If you have ever attended one of former President Donald Trump’s rallies, seen one on TV, or even just watched Fox News regularly, you may have seen people wearing tee shirts that have “Gays for Trump” written on the front. Did you think they were planted by the campaign? Or that any gay, lesbian, or transgender person who supported the current Republican Party was deluded? Or a simpleton?

I’ll be the first to confess that, even as a historian who knows that ideology and identity do not map onto each other in obvious ways, I was stunned when I walked out of a Ben Shapiro keynote at the Conservative Political Action Conference (CPAC) in 2018, where the rabble-rousing reactionary journalist had rejected homophobia but embraced hatred of trans people. Then, I saw two women holding a trans flag that declared: We Are Trans and We Are Conservative.

It was incredibly brave. But here’s where I reveal my inner bitch queen. When I went downstairs to the exhibit hall and stumbled over a Log Cabin Republicans table staffed by two skinny, rumpled, nervous white men who were made even more anxious when approached by an obvious lesbian, my first thought was: what sad little queers they are.

Well, shame on me.

Those men had fought for their table at CPAC, a particularly difficult task since high-profile gay conservative influencer and youth organizer Milo Yiannopoulos had been disinvited the previous year for having shared fond memories of oral sex with a priest as an underaged teen.

In fact, Yiannopoulos is an exception to the history of LGBT people in the GOP, and not because he was, and is, so out of the closet—although now he says he’s straight.

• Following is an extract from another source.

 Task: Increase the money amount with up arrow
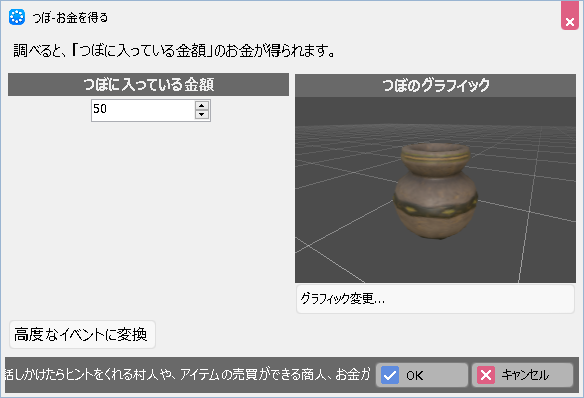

Instead, queer Republicans have historically been the definition of rectitude and respectability, men and women who often did come out in defense of their rights: to be free of state surveillance, to serve in the armed forces, to marry, and to adopt children.

That’s still true today. And like other Republicans, LGBT conservatives are often businesspeople who believe in individual freedom, family, low taxes, deregulation, God, and a strong national defense. If you go to the Log Cabin Republicans site today, you’ll see a full-throated endorsement of these values, updated for the Trump era.

(You can listen to Charles Moran, a representative of Log Cabin Republicans, endorse Donald Trump on Fox News in 2019. As yet, the group has not made an endorsement for 2024.)

And of course, much of what Log Cabin Republicans argued about Trump was true in 2019. Trump was in favor of same-sex marriage during the 2016 campaign, whereas both Hillary Clinton, and Barack Obama before her, were reluctant to challenge their political advisors’ wisdom that it diminished their electability. Listeners may recall that it was President Joe Biden, then Obama’s vice president, who endorsed gay marriage in May 2012 on NBC’s Meet the Press.”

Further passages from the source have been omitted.